You are viewing a plain text version of this content. The canonical link for it is here.

Posted to dev@nutch.apache.org by Michael Nebel <mi...@nebel.de> on 2006/01/31 15:52:20 UTC

mapred: config parameters

Hi,

the last days I gave the mapred-branch a try and I was impressed!

But I still have a problem with the incremental crawling. My setup: I 
have 4 boxes (1x namenode/jobtracker - 3x datanode/tasktracker). Running 
one round of "crawling" consists out of the steps:

- generate (I set a limit of "-topN 10000000")
- fetch
- update
- index
- invertlinks

For the first round, I injected a list of about 20.000 websites. When 
running nutch, I expected, that the fetcher would be pretty busy and 
went for a coffee. Ok: perhaps someone talked to wife and decided, I 
should not drink so much coffee. But I think, I made a mistake.. But 
after 100 URLs he stopped working.

After some tweaking I got the installation to fetch about 10.000 pages, 
but this is still not what I expect. First guess was the url-filter, but 
I see the urls in the tasktracker log. I looked at the mailinglist and 
got many ideas, but I still get more confused.

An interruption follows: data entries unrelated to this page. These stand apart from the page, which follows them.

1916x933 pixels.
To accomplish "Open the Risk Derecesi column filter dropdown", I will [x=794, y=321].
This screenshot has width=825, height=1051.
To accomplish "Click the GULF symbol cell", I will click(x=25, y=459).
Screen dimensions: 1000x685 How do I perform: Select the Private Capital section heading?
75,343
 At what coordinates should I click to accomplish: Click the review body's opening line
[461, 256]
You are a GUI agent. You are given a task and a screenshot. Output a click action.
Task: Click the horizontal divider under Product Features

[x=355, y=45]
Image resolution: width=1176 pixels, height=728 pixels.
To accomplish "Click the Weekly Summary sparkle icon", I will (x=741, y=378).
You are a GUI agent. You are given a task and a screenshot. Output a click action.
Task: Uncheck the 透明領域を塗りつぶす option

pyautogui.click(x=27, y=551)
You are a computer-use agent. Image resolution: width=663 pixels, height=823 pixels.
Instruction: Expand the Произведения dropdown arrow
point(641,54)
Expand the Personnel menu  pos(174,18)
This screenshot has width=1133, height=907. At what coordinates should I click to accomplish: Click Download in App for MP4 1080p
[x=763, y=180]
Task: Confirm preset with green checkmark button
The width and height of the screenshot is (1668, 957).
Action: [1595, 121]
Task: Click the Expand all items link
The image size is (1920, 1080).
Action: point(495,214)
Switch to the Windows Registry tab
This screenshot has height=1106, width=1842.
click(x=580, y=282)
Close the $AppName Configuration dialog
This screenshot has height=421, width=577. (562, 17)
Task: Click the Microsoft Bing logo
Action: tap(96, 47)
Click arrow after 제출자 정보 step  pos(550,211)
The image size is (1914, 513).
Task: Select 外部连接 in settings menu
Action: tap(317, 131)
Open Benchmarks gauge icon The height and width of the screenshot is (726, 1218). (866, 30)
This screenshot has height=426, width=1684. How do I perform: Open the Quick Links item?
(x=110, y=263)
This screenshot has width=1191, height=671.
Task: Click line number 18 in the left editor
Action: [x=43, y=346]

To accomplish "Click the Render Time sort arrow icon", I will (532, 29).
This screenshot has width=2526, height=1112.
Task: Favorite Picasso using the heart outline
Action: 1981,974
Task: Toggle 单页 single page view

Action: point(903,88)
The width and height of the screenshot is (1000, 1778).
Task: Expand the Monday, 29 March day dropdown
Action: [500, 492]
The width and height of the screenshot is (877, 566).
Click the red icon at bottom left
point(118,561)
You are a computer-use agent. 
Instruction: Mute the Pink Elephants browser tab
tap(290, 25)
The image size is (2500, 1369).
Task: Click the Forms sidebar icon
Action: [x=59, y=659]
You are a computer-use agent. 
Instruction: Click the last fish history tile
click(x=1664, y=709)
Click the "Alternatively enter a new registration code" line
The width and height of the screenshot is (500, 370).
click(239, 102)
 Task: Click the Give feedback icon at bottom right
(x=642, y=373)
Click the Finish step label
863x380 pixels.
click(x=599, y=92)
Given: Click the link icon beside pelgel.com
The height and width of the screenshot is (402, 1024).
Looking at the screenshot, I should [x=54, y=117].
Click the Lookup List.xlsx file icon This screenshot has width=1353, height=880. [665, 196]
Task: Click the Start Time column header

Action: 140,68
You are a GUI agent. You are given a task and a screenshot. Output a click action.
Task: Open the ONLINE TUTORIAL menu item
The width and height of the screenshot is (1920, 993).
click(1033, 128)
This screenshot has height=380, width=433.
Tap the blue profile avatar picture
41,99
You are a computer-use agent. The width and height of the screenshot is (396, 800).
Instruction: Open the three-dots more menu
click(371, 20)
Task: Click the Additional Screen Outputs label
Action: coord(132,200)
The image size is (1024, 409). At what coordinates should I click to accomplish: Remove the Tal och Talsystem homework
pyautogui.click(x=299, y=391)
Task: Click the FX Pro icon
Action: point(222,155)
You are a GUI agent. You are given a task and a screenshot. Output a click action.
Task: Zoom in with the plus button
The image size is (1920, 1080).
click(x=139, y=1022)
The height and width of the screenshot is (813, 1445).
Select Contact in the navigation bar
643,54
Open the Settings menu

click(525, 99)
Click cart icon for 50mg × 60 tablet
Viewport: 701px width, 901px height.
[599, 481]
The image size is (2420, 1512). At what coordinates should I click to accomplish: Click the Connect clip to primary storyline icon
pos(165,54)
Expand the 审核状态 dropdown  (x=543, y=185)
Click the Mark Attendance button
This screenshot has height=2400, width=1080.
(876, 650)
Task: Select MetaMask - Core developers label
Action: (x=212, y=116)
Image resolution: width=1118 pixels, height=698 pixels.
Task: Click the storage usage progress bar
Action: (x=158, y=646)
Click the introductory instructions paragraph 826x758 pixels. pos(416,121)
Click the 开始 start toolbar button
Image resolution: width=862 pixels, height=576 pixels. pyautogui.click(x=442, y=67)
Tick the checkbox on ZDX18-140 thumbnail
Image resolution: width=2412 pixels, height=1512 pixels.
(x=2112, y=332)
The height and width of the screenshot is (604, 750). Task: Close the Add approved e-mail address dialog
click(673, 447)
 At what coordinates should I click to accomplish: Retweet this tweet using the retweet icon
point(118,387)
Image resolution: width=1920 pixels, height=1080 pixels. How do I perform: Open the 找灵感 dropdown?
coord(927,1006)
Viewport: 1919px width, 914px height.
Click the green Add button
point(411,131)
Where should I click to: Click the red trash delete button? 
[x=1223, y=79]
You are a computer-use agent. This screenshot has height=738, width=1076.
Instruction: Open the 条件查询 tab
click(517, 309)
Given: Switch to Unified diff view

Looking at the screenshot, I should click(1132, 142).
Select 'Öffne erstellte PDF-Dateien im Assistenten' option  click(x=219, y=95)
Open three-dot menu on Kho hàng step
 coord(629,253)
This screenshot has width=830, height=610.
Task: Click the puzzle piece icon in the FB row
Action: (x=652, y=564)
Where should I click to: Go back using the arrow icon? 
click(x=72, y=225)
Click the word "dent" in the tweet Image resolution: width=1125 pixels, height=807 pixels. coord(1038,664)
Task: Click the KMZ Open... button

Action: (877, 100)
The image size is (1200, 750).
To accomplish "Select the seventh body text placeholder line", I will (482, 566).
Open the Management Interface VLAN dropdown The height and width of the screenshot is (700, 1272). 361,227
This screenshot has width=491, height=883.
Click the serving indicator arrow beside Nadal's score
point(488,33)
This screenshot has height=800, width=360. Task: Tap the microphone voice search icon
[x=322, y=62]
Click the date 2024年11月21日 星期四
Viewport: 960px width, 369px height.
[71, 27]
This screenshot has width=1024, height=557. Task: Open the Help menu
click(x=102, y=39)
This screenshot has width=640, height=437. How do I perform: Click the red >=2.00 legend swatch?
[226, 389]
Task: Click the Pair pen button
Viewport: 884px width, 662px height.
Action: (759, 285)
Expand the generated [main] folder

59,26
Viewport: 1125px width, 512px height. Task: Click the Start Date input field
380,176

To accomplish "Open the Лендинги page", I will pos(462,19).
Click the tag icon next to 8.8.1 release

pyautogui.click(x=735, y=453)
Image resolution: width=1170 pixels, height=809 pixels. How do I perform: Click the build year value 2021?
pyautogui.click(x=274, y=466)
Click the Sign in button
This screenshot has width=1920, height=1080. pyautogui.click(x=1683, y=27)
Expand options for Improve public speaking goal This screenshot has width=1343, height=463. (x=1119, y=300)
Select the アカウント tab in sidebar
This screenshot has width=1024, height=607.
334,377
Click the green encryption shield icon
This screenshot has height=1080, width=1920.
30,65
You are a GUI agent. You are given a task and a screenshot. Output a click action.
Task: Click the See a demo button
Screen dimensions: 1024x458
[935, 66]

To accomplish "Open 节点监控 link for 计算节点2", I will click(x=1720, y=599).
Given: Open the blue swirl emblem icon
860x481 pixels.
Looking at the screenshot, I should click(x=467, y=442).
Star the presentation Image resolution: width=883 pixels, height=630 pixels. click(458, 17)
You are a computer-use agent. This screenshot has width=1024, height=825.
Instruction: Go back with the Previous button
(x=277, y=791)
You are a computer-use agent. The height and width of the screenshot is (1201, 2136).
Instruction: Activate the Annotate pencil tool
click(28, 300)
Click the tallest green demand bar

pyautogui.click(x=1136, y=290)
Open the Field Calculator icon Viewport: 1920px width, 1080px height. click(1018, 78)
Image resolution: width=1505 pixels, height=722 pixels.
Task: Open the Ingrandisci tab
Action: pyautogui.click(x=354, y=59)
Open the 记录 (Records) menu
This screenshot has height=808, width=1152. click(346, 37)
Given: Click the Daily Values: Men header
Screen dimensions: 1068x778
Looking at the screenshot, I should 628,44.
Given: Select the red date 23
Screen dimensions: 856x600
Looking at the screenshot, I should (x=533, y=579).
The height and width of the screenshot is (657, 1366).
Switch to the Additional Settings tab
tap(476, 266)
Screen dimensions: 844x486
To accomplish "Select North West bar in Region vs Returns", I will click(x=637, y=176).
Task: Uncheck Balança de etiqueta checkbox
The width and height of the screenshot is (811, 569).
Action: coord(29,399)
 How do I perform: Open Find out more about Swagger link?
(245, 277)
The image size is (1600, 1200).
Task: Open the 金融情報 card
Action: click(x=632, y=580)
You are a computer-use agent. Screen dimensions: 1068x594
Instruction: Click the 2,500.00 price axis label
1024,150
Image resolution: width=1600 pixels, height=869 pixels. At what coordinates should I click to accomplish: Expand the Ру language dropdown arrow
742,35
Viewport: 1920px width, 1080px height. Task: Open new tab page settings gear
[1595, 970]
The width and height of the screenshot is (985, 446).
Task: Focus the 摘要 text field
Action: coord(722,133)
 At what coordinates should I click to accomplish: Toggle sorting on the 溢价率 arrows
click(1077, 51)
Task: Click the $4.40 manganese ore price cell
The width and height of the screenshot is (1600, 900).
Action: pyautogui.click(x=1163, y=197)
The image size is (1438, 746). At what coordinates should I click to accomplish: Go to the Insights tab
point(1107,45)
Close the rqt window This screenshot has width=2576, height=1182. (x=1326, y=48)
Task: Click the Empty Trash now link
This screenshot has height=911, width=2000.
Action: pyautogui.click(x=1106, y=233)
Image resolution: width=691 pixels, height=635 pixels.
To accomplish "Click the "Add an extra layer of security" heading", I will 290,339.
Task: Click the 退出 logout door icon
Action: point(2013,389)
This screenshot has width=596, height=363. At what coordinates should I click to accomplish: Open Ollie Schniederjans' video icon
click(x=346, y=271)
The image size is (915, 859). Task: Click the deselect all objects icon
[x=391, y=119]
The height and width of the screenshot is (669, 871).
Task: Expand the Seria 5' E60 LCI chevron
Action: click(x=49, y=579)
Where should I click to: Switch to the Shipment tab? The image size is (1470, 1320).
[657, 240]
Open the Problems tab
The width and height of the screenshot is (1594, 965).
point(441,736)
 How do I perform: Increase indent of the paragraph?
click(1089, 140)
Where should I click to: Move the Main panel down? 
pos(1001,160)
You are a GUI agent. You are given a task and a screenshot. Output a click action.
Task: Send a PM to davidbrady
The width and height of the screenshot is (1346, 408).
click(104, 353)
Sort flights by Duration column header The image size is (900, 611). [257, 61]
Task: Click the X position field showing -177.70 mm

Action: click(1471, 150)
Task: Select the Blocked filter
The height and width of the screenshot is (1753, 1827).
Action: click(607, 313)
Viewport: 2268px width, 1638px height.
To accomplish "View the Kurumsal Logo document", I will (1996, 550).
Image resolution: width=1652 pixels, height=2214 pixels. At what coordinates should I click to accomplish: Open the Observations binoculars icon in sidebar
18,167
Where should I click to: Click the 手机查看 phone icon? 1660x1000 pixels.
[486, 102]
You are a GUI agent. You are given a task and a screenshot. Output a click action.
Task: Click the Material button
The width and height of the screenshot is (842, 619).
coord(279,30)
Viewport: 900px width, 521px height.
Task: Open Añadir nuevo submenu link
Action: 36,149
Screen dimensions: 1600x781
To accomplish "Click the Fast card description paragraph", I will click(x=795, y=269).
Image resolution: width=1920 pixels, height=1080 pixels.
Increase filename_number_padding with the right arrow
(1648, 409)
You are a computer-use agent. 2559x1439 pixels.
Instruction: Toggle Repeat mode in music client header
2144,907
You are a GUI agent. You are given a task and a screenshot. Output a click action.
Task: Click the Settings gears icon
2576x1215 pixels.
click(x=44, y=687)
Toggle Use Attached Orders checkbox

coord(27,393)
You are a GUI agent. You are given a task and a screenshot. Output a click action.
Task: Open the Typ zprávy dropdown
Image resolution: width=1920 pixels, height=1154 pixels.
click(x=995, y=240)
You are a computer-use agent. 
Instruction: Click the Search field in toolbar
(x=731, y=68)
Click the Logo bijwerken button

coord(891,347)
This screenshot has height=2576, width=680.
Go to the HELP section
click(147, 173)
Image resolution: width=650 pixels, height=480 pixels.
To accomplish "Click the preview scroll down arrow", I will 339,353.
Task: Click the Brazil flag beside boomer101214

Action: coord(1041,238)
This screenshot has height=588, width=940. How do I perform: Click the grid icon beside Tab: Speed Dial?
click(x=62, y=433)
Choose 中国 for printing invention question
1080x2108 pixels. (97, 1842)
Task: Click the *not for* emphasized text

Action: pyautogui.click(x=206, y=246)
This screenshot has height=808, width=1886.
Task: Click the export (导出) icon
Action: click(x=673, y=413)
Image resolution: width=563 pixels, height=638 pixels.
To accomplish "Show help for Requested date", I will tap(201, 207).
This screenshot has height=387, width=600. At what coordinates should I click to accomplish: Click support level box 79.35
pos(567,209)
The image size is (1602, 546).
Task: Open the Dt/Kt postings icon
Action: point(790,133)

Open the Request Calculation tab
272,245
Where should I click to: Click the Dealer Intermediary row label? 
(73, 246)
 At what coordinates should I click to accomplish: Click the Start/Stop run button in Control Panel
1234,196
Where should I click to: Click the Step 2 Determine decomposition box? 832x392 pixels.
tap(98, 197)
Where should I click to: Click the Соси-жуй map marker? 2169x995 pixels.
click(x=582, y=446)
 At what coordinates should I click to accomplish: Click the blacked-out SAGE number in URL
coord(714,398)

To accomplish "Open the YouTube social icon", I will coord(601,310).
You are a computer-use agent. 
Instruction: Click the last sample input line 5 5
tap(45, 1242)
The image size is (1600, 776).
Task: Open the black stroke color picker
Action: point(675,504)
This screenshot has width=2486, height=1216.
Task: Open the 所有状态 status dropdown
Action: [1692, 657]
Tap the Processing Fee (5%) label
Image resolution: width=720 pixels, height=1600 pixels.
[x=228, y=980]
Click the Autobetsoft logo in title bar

I think, the following parameters have an influence on the number of 
pages fetched (in the brackets are the values I selected):

- mapred.map.tasks   	  		(100)
- mapred.reduce.tasks	  		(3)
- mapred.task.timeout	  		(3600000 [an other question])
- mapred.tasktracker.tasks.maximum 	(10)
- fetcher.threads.fetch			(100)
- fetcher.server.delay			(5.0)
- fetcher.threads.per.host	        (10)
- generate.max.per.host			(1000)
- http.content.limit                    (2000000)

I don't like my parameters, but so I got the most results. Looking at 
the jobmanager, each "map task" fetched between 70 - 100 pages. Having 
100 map.tasks: I have ~ 8000 new pages fetched in the end. That's nearly 
the number the crawldb says too.

Which parameter has an influence on the number of pages ONE task 
fetches. By my observations, I would guess it's "fetcher.threads.fetch". 
Increasing this number further means, to blast the load on the 
tasktrackers. So there must be an other problem.

Any help appreciated!

Regards

	Michael

-- 
Michael Nebel
http://www.nebel.de/
http://www.netluchs.de/

misconfigured http.robots.agents (was Re: mapred: config parameters)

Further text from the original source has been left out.